From Kaikoura, we continued south to Christchurch; our intended route had been to head straight on to Invercargill, but we’d had to take a later trip for our whale watch, and the road to Invercargill was over ten hours long. Instead, we decided to break the journey up by heading to Queenstown, smack in the heart of New Zealand and a journey that took us through the broken land of the Southern Alps. The sight of dolphins in the Marlborough Sounds had brought tears to my eyes; the distant Mount Cook seen from the shore of Lake Tepako caused them to roll down my face.

By contrast to that regal view of peace and splendour, there was Queenstown. It’s the destination for 20 something-year-old adventure junkies who want to throw themselves into canyons by way of bungee jumps, parachute over glaciers and seek out other adrenalin-spurting activities I hadn’t the slightest wish to indulge in. If that sounds like your dream of Mecca, you’re very welcome to Queenstown.

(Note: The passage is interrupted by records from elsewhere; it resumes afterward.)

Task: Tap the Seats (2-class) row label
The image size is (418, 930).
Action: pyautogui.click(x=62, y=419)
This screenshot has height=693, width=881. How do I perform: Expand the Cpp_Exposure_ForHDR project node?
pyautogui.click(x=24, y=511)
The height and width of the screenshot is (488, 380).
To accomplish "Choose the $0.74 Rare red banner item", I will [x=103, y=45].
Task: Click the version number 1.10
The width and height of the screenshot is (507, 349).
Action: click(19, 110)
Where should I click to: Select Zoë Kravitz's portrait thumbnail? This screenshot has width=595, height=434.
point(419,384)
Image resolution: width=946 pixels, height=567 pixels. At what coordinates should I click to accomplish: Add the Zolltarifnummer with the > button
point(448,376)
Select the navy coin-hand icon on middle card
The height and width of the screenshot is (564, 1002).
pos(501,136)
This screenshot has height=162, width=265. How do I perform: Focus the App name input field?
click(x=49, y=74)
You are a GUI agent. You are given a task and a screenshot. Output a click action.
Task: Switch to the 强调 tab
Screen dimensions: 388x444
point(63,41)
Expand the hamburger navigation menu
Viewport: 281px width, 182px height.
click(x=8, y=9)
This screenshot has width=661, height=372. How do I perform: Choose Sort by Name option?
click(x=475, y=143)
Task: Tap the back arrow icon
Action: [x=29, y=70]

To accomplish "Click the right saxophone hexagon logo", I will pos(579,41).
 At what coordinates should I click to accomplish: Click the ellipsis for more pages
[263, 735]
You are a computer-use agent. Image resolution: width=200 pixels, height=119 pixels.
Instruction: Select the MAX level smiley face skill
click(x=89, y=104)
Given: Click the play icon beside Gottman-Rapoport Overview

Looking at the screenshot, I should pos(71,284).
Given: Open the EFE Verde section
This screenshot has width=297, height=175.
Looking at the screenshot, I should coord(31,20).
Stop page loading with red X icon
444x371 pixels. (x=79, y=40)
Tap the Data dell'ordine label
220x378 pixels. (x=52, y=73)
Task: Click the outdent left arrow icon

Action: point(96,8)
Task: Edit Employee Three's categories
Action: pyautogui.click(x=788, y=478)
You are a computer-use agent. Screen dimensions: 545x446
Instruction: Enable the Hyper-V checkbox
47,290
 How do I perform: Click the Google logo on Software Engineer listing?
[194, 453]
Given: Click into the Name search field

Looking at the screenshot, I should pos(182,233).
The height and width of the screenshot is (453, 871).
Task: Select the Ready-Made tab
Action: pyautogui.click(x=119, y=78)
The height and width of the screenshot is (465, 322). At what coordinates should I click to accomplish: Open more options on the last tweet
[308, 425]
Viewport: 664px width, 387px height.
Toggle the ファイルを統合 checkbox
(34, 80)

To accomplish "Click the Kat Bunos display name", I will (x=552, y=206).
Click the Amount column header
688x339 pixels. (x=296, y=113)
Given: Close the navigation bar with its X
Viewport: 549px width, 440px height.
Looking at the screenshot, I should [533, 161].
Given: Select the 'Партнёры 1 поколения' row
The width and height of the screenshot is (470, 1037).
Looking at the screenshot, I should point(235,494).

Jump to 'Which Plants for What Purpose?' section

Unfortunately, it also means you deal with hundreds of 20 something-year-old adventure junkies when they’re smacked out their skull on drink every evening. Perhaps I was too old to appreciate the scene, perhaps I was too tired to embrace a lively night out, but I can go to the Bigg Market in Newcastle any night of the week for that experience, and at least there I won’t find gobby Essex chavs taking the piss out of me for showing a little common courtesy when ordering a late night snack, although the burgers at Fergburger made the abuse from the spindly framed gobshites almost bearable. Almost. Every place needs to let its hair down, and for South Island it’s Queenstown; it’s an easy place to lose in the vast emptiness of New Zealand if it’s not your thing.

Yesterday saw Smiley and I arrive in Invercargill early for a radio interview on local station More FM. Invercargill is rather unfairly referred to by the rest of New Zealand as the arsehole of the country;  perhaps that’s a purely geographical reference, because from our brief time spent there it looked like a perfectly pleasant small town going about its own business. I did see one or two mullets, however, which is one or two too many, whichever continent you happen to be stood on.

Throughout the week I’d told people of my intention to at least reach Stewart Island, and to a man, not one person in New Zealand had a good thing to say about the ferry crossing. Smiley told tales of wall-to-wall vomit on one particular trip, to the point that he swore he’d never step foot on board again. Let me tell you that Smiley is a particularly fearless bastard, so anything that scared that man troubled me no end.

On this occasion, the crossing was relatively smooth, at least according to the locals; that is to say it was still comparable to necking oysters while downing tequila on the back of a bucking bronco. After 45 minutes of sea-sawing across the Foveaux Strait, I felt like I’d been kicked in the guts by an angry horse. I staggered from the port into Oban and up to the hostel, clutching my guts as the island and my head swirled in opposite directions. I was officially sea-sick and about to say hello once more to the morning’s eggs benedict.

24 hours on, I’m still wretchedly ill. As I type this, the living room of the hostel is spinning and I can feel myself gently rocking back and forth. In two hours time I’ll be back on the ferry to Invercargill; Stewart Island Experiences (@StewartIslandEx) can’t guarantee me a spew-free return, although they were kind enough to bring me here so it’d be rather rude to return the favour by throwing up on their boat.

Once I reach Invercargill, I’ll wait and hope that Twitter pulls one final rabbit out of its hat. If it doesn’t, I’ll be satisfied I reached this point, having travelled this far, meeting the wonderful, gracious people I have, seeing more of the world that most people see in their lifetimes and having raised a healthy amount of money for Charity: water.

Privately, there’ll be the tiniest flicker of disappointment and hopelessness in my mind, that I’ve come so close and fallen at the last hurdle. But I can live with it. I can.